Items listed in a dataset:
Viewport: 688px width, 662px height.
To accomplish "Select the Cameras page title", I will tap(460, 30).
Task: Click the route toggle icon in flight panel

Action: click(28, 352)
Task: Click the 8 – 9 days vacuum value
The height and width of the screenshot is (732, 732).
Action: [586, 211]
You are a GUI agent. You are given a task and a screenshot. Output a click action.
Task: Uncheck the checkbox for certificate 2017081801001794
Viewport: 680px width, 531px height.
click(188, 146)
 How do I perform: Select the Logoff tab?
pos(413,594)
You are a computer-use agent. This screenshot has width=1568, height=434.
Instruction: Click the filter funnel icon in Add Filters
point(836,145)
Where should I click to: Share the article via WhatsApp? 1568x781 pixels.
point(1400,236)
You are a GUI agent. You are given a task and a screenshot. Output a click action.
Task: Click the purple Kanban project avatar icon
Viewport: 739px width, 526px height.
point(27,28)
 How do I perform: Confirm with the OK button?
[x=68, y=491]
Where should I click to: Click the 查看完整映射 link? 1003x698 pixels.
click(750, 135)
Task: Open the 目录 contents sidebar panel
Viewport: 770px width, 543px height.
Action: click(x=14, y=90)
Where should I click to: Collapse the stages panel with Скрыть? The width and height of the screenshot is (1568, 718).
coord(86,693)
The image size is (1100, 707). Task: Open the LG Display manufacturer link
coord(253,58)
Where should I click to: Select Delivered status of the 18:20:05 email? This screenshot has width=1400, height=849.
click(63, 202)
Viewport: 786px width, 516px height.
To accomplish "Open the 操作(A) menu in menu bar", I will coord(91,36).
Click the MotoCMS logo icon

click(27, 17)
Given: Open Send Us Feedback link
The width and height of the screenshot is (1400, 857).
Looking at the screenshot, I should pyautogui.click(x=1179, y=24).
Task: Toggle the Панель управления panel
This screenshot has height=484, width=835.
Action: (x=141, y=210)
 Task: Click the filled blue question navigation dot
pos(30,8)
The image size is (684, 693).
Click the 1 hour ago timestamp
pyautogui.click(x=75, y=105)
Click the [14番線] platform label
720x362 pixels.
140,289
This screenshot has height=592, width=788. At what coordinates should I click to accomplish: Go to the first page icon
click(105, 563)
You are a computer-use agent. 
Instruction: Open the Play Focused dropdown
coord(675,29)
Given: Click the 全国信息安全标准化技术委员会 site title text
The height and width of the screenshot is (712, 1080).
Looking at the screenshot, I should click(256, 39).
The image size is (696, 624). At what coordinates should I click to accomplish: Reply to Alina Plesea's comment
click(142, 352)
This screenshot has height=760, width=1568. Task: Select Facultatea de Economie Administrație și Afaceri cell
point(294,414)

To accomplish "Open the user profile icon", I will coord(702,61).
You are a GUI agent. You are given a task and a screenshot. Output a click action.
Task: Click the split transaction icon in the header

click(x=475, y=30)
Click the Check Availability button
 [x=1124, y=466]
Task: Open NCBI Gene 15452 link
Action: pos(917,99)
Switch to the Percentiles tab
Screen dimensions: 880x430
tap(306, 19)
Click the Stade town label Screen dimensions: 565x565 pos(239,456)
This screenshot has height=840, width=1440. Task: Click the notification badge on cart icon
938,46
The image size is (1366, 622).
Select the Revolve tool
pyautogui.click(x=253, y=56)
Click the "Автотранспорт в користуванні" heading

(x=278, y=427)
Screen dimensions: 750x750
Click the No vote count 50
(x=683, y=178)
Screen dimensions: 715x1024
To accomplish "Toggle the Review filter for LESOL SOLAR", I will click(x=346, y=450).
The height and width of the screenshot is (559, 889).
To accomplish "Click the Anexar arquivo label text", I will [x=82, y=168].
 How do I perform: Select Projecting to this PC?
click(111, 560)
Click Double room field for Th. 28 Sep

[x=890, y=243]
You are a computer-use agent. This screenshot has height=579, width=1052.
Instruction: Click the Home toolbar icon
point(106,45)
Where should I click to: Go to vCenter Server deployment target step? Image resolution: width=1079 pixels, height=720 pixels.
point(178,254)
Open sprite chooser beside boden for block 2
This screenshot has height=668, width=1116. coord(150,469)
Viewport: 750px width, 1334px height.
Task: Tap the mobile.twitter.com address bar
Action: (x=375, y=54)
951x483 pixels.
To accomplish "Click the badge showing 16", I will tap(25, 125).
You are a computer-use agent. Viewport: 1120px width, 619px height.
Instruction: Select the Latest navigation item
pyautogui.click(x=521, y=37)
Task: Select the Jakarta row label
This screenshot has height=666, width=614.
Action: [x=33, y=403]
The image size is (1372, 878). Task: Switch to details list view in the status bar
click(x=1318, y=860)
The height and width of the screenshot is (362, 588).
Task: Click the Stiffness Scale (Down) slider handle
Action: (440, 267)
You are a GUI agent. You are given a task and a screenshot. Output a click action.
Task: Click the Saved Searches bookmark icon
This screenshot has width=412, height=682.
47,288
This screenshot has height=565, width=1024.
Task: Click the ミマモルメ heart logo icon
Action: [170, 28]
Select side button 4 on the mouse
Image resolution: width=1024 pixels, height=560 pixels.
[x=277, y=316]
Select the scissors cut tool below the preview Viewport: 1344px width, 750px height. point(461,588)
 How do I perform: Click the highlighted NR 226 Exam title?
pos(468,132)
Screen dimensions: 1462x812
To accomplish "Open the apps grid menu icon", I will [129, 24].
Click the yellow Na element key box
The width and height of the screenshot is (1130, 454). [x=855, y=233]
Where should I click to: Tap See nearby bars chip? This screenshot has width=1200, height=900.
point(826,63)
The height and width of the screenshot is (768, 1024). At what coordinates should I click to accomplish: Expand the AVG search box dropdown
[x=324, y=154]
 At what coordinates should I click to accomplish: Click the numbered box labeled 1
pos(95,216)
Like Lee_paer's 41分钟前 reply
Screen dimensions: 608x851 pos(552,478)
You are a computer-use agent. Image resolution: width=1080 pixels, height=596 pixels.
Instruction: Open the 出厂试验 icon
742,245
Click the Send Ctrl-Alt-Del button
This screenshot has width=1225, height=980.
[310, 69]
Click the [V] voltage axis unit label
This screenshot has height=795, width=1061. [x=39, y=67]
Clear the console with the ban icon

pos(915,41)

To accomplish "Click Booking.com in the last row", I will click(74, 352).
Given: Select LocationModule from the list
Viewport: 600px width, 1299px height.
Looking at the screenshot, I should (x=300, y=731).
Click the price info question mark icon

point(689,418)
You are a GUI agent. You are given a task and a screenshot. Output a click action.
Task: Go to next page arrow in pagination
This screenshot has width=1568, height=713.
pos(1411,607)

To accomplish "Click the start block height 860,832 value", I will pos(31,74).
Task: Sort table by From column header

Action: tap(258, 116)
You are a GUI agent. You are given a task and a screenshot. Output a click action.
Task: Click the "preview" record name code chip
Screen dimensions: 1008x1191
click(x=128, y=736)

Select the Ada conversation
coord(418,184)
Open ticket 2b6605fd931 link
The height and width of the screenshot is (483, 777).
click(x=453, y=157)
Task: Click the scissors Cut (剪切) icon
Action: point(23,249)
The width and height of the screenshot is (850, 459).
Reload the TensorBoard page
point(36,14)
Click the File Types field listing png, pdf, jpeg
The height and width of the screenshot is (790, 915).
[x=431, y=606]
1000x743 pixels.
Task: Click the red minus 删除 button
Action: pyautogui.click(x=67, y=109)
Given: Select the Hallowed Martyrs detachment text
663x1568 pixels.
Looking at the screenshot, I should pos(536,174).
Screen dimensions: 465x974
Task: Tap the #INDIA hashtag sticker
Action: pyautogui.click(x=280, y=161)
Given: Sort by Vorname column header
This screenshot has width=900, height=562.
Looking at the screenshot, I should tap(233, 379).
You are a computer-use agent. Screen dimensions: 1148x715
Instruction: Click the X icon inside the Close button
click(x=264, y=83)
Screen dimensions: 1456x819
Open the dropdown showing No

### [What you have to do]
Print, without alteration, only the lines above between the one holding "Click the [V] voltage axis unit label" and the one holding "Open ticket 2b6605fd931 link", inclusive.

### [Exercise output]
Click the [V] voltage axis unit label
This screenshot has height=795, width=1061. [x=39, y=67]
Clear the console with the ban icon

pos(915,41)

To accomplish "Click Booking.com in the last row", I will click(74, 352).
Given: Select LocationModule from the list
Viewport: 600px width, 1299px height.
Looking at the screenshot, I should (x=300, y=731).
Click the price info question mark icon

point(689,418)
You are a GUI agent. You are given a task and a screenshot. Output a click action.
Task: Go to next page arrow in pagination
This screenshot has width=1568, height=713.
pos(1411,607)

To accomplish "Click the start block height 860,832 value", I will pos(31,74).
Task: Sort table by From column header

Action: tap(258, 116)
You are a GUI agent. You are given a task and a screenshot. Output a click action.
Task: Click the "preview" record name code chip
Screen dimensions: 1008x1191
click(x=128, y=736)

Select the Ada conversation
coord(418,184)
Open ticket 2b6605fd931 link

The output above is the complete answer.